September 22, 2011
From joshy.org, some good principles about how to optimize HTML5 canvas for mobile devices.
Quoted verbatim here:
- Now, let’s talk about mobile devices and optimization. There is no mobile version of canvas, there’s just canvas. It’s the same API on desktop and mobile devices. Mobile devices are sometimes missing features, however, and are usually slower; but the same could be true on older desktops and browsers. So whenever you are making a canvas app it’s important to consider performance and different ways to optimize your code.
- The general mantra for performance is draw less.
- Don’t draw hidden things. If you have four screens of information but only one is visible at a time, then don’t draw the others.

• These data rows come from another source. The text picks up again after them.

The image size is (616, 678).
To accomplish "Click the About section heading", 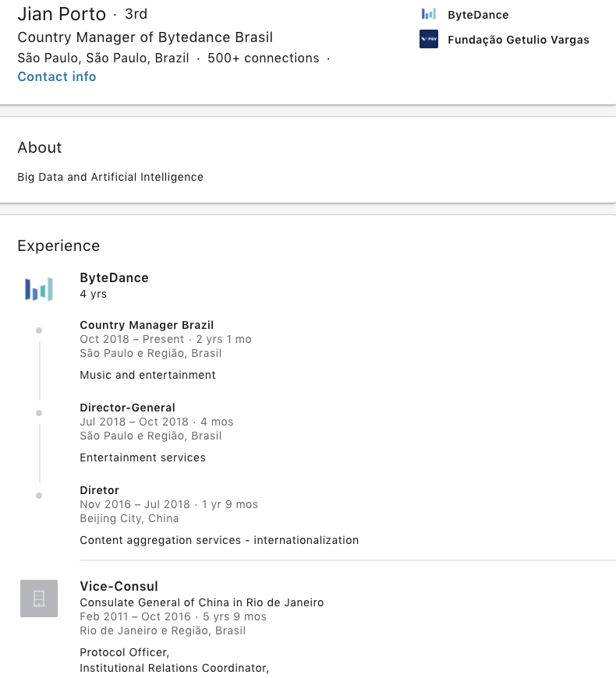I will (x=40, y=147).
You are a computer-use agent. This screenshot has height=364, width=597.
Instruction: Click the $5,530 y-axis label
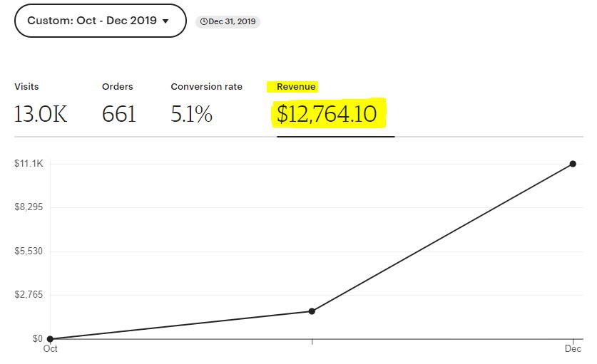[29, 251]
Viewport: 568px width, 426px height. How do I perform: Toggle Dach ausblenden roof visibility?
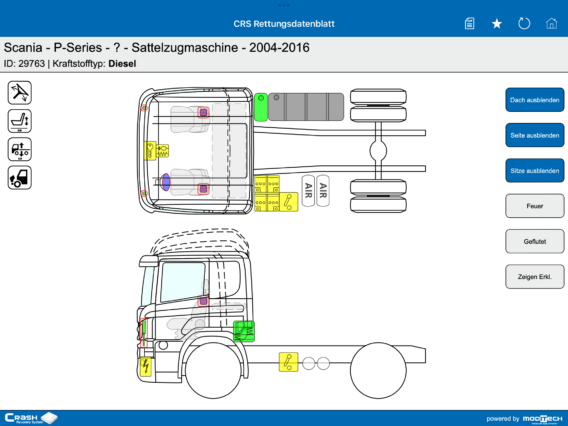(535, 100)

- Use images instead of shapes. If you have some graphic that won’t ever change or be scaled, then consider drawing it into an image at compile time using something like photoshop. In general images can be drawn much faster to the screen than vector artwork. This is especially true if you have some graphic that will be repainted over and over again like a sprite in a game.
- Cache using offscreen canvases. You can create new instance of the canvas object at runtime that aren’t visible on screen. You can use these offscreen canvasas as a cache. When your app starts draw graphics into the offscreen canvas then just copy that over and over again to draw it. This gives you the same speed as using images over shapes, but you are generating these images at runtime and could potentially change them if needed.

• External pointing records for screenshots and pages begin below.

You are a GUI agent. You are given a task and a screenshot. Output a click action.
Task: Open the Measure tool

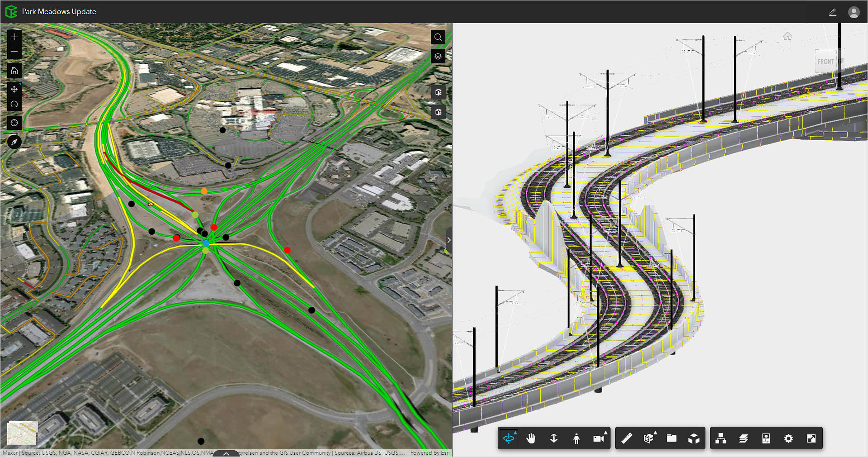[x=627, y=438]
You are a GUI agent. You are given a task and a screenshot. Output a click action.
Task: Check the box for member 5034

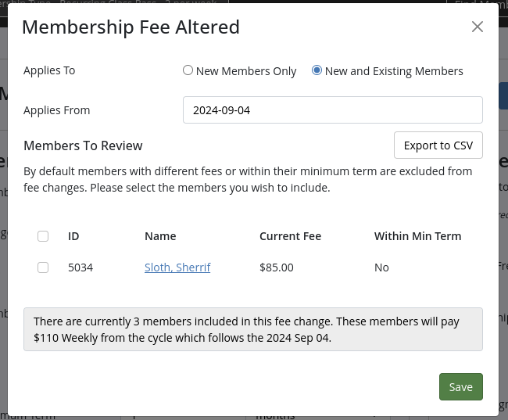click(x=43, y=267)
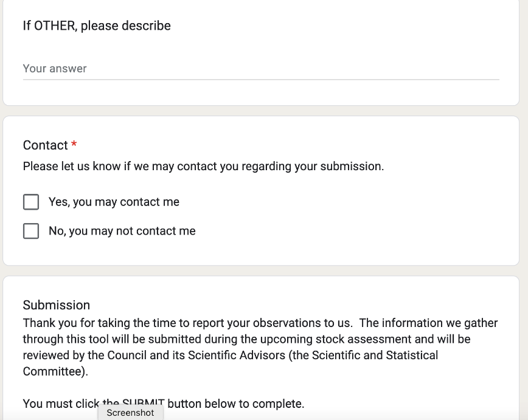
Task: Click the red required asterisk beside Contact
Action: [x=74, y=145]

- Image stretching. Since we are using images for lots of things already, consider stretching them for effects. Most canvas implementations have highly optimized code for scaling and cropping images so it should be quite fast. There are also several versions of drawImage that let you draw subsections of an image. With these apis you can do clever things like caching a bunch of sprites into a single image, or wildly stretching images for funky effects. [screenshots]
- Only redraw the part of the screen you need. Depending on your app it may be possible to just redraw part of the screen. For example, if I have a ball bouncing around I don’t need to erase and redraw the entire background. Instead I just need to redraw where the ball is and where it was on the previous frame. For some apps this could be a huge speedup.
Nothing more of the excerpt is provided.